PROMPT: Reproduce each record below in full, word for word, without images.

——————

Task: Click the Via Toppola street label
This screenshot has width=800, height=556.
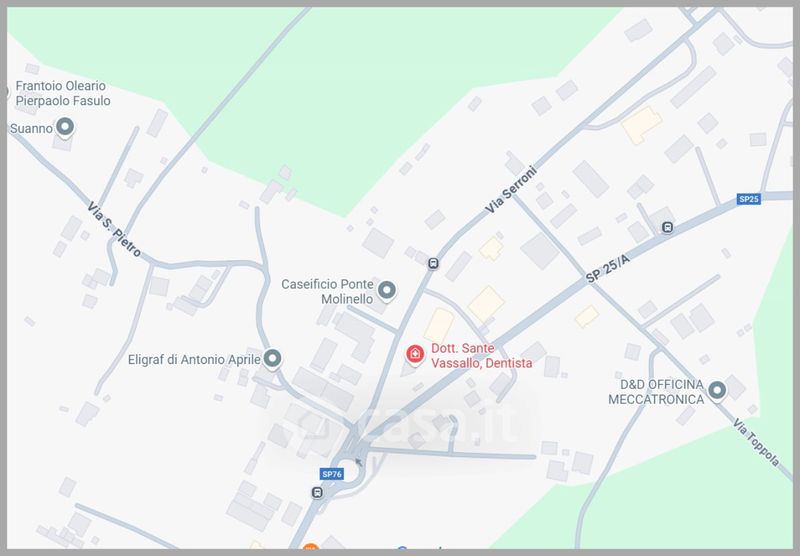Action: click(756, 442)
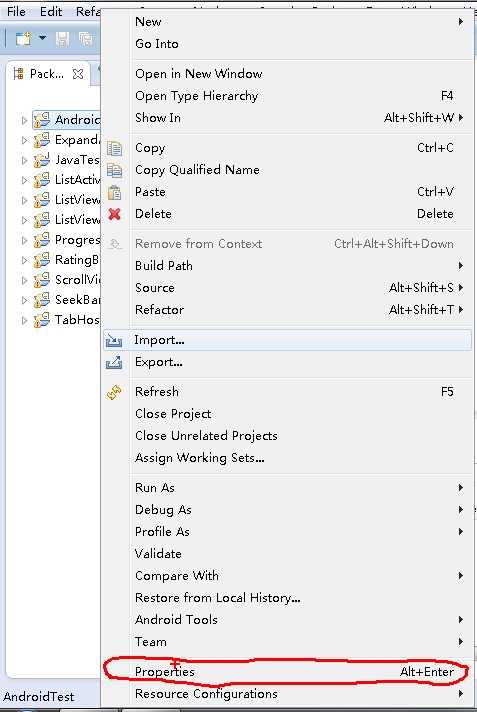477x712 pixels.
Task: Open the Edit menu
Action: (50, 11)
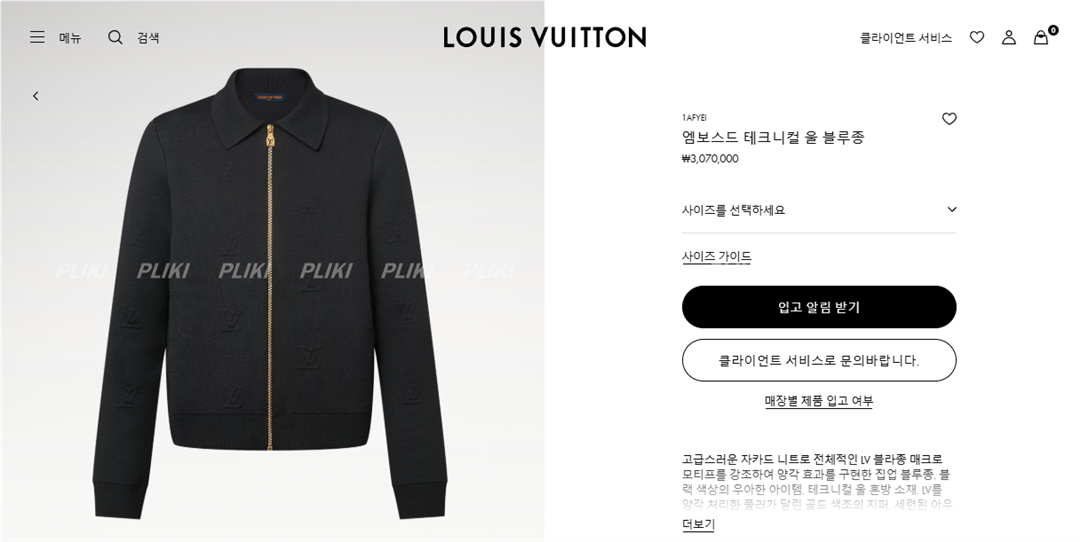Click the 클라이언트 서비스로 문의바랍니다 button
Screen dimensions: 1080x542
tap(819, 360)
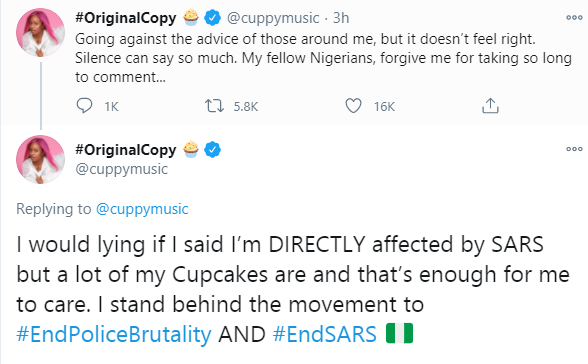This screenshot has height=364, width=588.
Task: Follow the Replying to @cuppymusic link
Action: tap(142, 209)
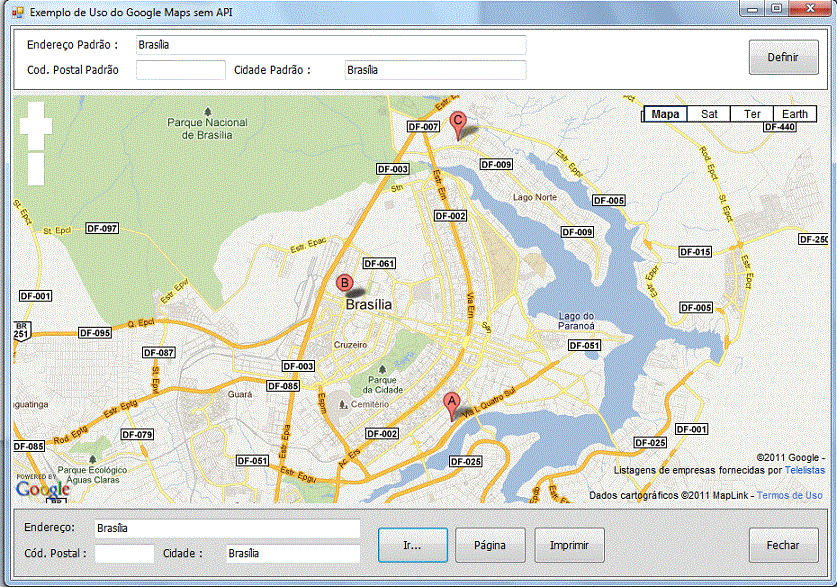Switch to Earth view
The width and height of the screenshot is (837, 587).
(795, 114)
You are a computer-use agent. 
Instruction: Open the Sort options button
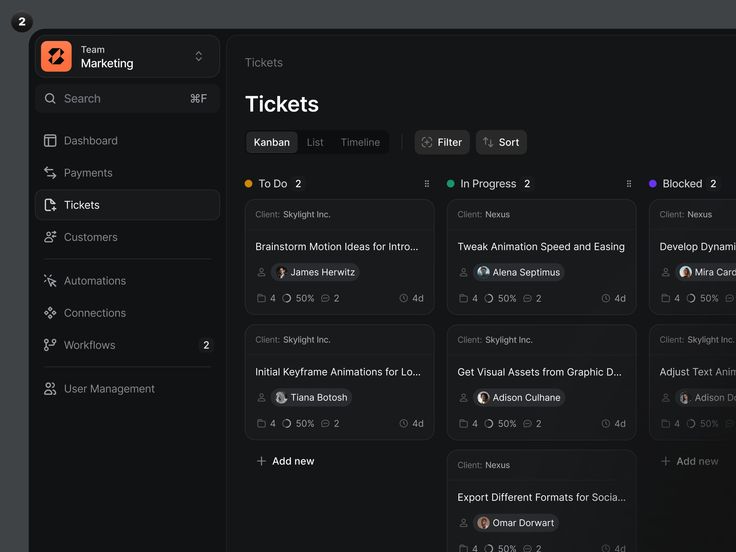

——————

SOLVED EXERCISE:
Task: Click the Via Toppola street label
This screenshot has width=800, height=556.
Action: click(756, 442)
477x712 pixels.
Task: Open the Edit menu
Action: (50, 11)
Click the 클라이언트 서비스로 문의바랍니다 button
Screen dimensions: 1080x542
tap(819, 360)
This screenshot has height=364, width=588.
Task: Follow the Replying to @cuppymusic link
Action: tap(142, 209)
Switch to Earth view
The width and height of the screenshot is (837, 587).
(795, 114)
You are a computer-use agent. 
Instruction: Open the Sort options button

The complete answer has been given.